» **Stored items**
= = = =

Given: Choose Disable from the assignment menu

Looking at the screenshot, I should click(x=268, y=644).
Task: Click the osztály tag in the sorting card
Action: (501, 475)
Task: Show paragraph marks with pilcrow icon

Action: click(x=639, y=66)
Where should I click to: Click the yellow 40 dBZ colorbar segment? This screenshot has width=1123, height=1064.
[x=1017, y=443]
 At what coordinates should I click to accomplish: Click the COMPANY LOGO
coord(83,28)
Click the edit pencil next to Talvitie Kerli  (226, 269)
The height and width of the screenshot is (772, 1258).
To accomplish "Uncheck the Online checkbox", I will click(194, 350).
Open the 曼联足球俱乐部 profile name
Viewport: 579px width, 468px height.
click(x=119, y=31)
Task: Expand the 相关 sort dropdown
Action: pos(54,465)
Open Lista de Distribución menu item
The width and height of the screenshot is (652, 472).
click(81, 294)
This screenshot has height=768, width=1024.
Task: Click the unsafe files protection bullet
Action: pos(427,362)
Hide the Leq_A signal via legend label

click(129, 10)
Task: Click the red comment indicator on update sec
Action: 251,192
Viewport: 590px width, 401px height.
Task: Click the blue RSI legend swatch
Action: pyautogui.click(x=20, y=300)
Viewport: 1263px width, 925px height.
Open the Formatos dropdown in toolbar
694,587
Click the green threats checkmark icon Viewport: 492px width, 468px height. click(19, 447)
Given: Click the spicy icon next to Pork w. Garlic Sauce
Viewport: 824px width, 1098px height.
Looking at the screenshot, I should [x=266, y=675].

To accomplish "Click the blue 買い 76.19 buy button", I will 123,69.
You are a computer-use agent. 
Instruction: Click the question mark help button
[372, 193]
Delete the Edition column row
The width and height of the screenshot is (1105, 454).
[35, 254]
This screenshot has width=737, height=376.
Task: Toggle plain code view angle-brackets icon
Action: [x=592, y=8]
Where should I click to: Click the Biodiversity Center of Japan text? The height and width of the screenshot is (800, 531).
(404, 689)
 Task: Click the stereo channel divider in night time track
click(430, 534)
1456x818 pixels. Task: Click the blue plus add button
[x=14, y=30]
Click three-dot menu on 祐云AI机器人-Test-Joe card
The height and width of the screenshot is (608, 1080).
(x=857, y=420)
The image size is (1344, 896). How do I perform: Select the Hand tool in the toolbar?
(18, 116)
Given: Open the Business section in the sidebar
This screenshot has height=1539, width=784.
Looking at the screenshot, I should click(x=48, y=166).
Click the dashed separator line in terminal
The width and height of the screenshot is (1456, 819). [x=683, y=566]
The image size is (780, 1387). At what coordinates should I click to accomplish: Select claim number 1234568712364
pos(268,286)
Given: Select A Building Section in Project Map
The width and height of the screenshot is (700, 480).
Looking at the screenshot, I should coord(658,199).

= = = =

» **Problem statement**
Could you write out all of the entries precisely as they stand?

» **Exercise response**
Given: Choose Disable from the assignment menu

Looking at the screenshot, I should click(x=268, y=644).
Task: Click the osztály tag in the sorting card
Action: (501, 475)
Task: Show paragraph marks with pilcrow icon

Action: click(x=639, y=66)
Where should I click to: Click the yellow 40 dBZ colorbar segment? This screenshot has width=1123, height=1064.
[x=1017, y=443]
 At what coordinates should I click to accomplish: Click the COMPANY LOGO
coord(83,28)
Click the edit pencil next to Talvitie Kerli  (226, 269)
The height and width of the screenshot is (772, 1258).
To accomplish "Uncheck the Online checkbox", I will click(194, 350).
Open the 曼联足球俱乐部 profile name
Viewport: 579px width, 468px height.
click(x=119, y=31)
Task: Expand the 相关 sort dropdown
Action: pos(54,465)
Open Lista de Distribución menu item
The width and height of the screenshot is (652, 472).
click(81, 294)
This screenshot has height=768, width=1024.
Task: Click the unsafe files protection bullet
Action: pos(427,362)
Hide the Leq_A signal via legend label

click(129, 10)
Task: Click the red comment indicator on update sec
Action: 251,192
Viewport: 590px width, 401px height.
Task: Click the blue RSI legend swatch
Action: pyautogui.click(x=20, y=300)
Viewport: 1263px width, 925px height.
Open the Formatos dropdown in toolbar
694,587
Click the green threats checkmark icon Viewport: 492px width, 468px height. click(19, 447)
Given: Click the spicy icon next to Pork w. Garlic Sauce
Viewport: 824px width, 1098px height.
Looking at the screenshot, I should [x=266, y=675].

To accomplish "Click the blue 買い 76.19 buy button", I will 123,69.
You are a computer-use agent. 
Instruction: Click the question mark help button
[372, 193]
Delete the Edition column row
The width and height of the screenshot is (1105, 454).
[35, 254]
This screenshot has width=737, height=376.
Task: Toggle plain code view angle-brackets icon
Action: [x=592, y=8]
Where should I click to: Click the Biodiversity Center of Japan text? The height and width of the screenshot is (800, 531).
(404, 689)
 Task: Click the stereo channel divider in night time track
click(430, 534)
1456x818 pixels. Task: Click the blue plus add button
[x=14, y=30]
Click three-dot menu on 祐云AI机器人-Test-Joe card
The height and width of the screenshot is (608, 1080).
(x=857, y=420)
The image size is (1344, 896). How do I perform: Select the Hand tool in the toolbar?
(18, 116)
Given: Open the Business section in the sidebar
This screenshot has height=1539, width=784.
Looking at the screenshot, I should click(x=48, y=166).
Click the dashed separator line in terminal
The width and height of the screenshot is (1456, 819). [x=683, y=566]
The image size is (780, 1387). At what coordinates should I click to accomplish: Select claim number 1234568712364
pos(268,286)
Given: Select A Building Section in Project Map
The width and height of the screenshot is (700, 480).
Looking at the screenshot, I should coord(658,199).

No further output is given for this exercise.